The first scheme was launched at Potton in Bedfordshire, but the scheme soon came to Essex, leading to the formation of the Land Settlement Association (LSA) in 1932 (traces of which can still be found in parts of rural Britain).

In a moving collection of short memoirs written by conscientious objectors during the Second World War – and published by the ‘Friends of Colchester and Coggeshall Monthly Meeting’ – two contributors reflect on their experiences.

Hugh Clunes recalls that a Chelmsford Quaker and businessman, on declaration of war, promptly sold his family home and bought a 150-acre farm nearby where ‘he would employ as many Conscientious Objectors (COs) as possible and the group would live together as a community with free board and lodging and a little pocket money.’ The farm soon was able to provide work and shelter for eight adults and three children.

Bill Skinner, then a Methodist, ‘decided to follow my ancestors onto the land and went to a small community farm at Clavering in Essex run by War Resisters International.’

Not all COs faced public disapproval. Hospital worker Albert Pike, tells a remarkable story. ‘One memory sticks out: the number of men who came up to shake my hand when I registered as a CO at Romford Labour Exchange in 1940. All eyes were on me when I walked forward to answer the clerk’s shout of “Where’s that CO?” I’m sure he was as surprised as I was at the reception I got from the crowd.’

In 1947, anarchist George Woodcock – friend and later biographer of Orwell, a pacifist who would spend much of the Second World War working on a farm in Suffolk – reflected on this rapprochement between pacifism, agrarianism and communitarianism in his short book, The Basis of Communal Living. This described the growth of pacifist sentiments in Britain in the 1930s, and the transformation of these sentiments into the practical business of setting up self-sufficient communities:

‘In the years before and during the war, there has been a strong movement to found communities in Britain, arising largely out of the peculiar circumstances of the British pacifist movement at the beginning of the war. The communities which arose during this period were numerous, running into several hundreds. Some lasted only a few months – others are still alive and thriving after seven or eight years. Their sizes range from two or three up to a hundred members; their theoretical approaches were equally varied, ranging from Christian mysticism to materialist anarchism, while they presented a variety of economic structures, and their functions ranged from farming units to living communities in towns, from free schools to travelling theatre groups. The majority, however, were connected in some way with agriculture.’

Happiness

All those I interviewed while researching the story of Frating Hall Farm had been children when they lived there.
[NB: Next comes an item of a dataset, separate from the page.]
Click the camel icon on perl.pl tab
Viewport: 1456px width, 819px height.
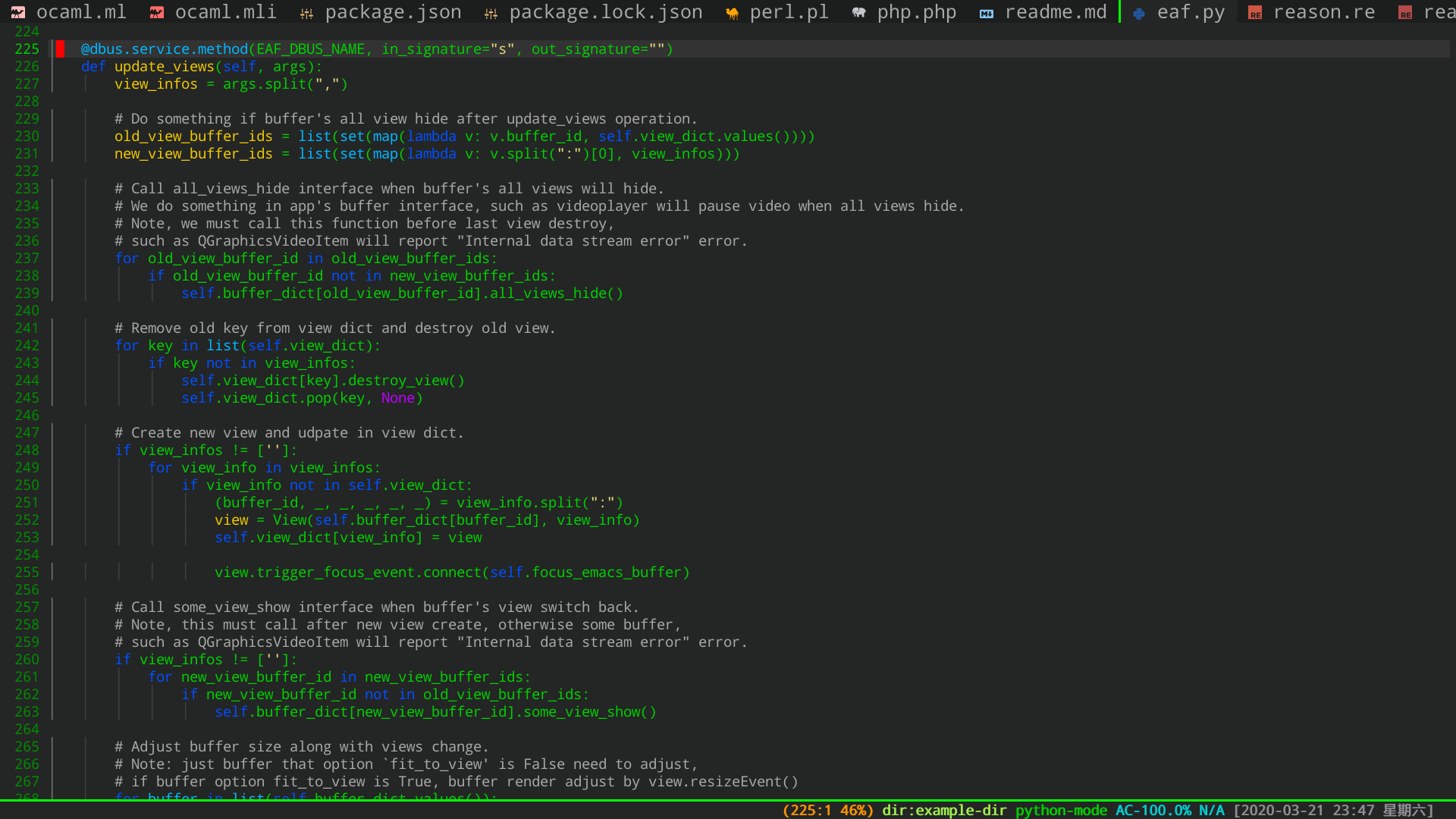point(732,14)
All recalled growing up with an extraordinary sense of freedom and happiness, coming and going into each other’s houses to eat or sleep, wandering the fields and woods when not at school, playing in the barn, feeding the animals, going on trips to the seaside on the back of a lorry, and much else.

The young Shirley Williams, who sadly died earlier this year, had, on leaving school, taken up the job of second cowman at Frating, as her mother, Vera Brittain, had been a keen supporter of both Langham and Frating.

It was only in adult life that those I spoke to realised how difficult it had been for their parents at times, yet all remembered the community with pride in what had been attempted and for a while achieved.

The story of Frating Hall Farm provides a new chapter in the history of pacifist communitarianism, and the ways in which the peace movement intersected productively with rural issues.

As concerns are raised again on the ways in which industrialised farming practices are in danger of reducing the countryside to a series of animal factories and sterilised plains, environmental politics offers renewed opportunities to bring together the cause of peace and the cause of preserving the natural estate.